Work item:
Write out the data that follows exactly, keeping every picture out.
....................
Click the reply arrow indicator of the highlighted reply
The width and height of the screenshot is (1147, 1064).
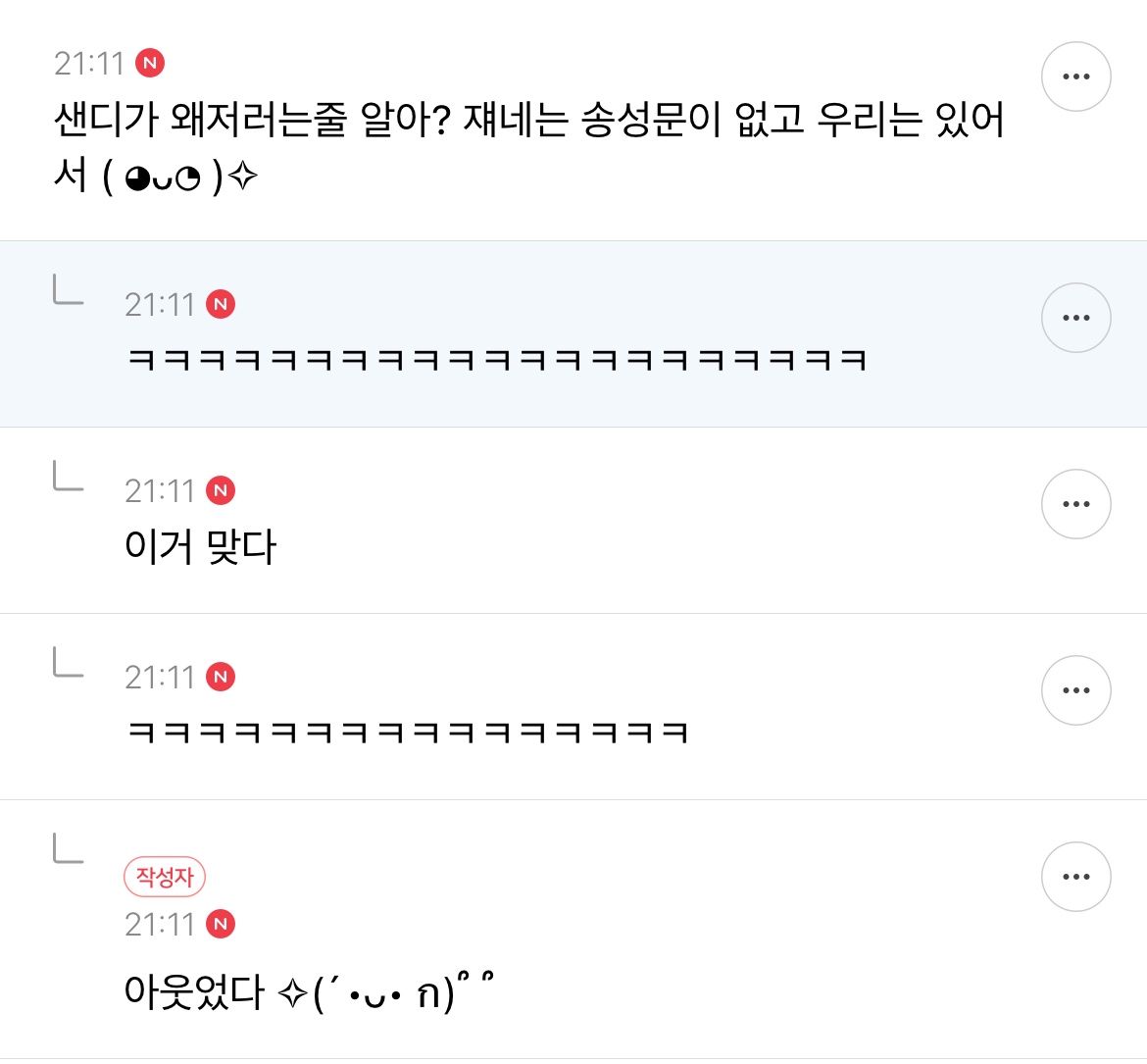pyautogui.click(x=68, y=290)

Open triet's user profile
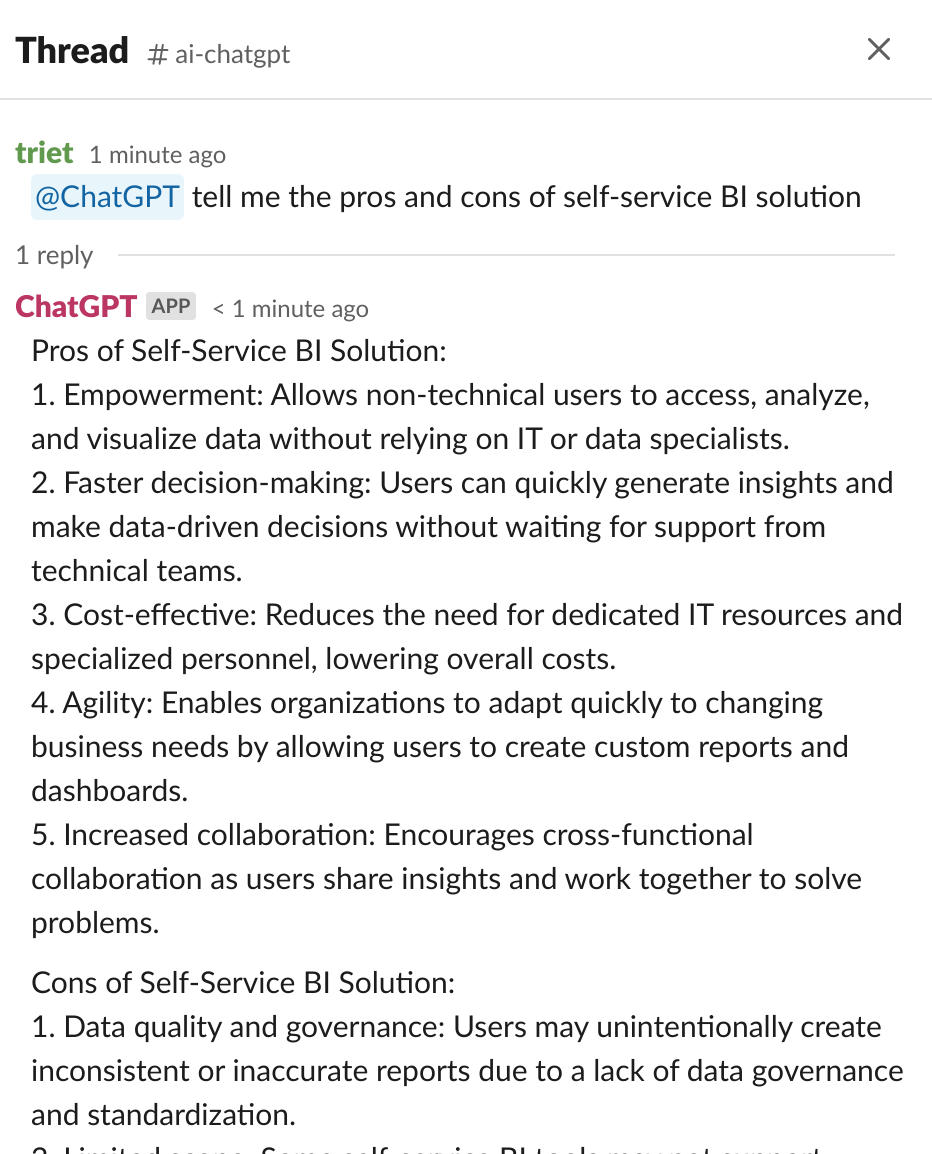pyautogui.click(x=44, y=153)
....................
Answer for this exercise:
Click the reply arrow indicator of the highlighted reply
The width and height of the screenshot is (1147, 1064).
pyautogui.click(x=68, y=290)

Open triet's user profile
pyautogui.click(x=44, y=153)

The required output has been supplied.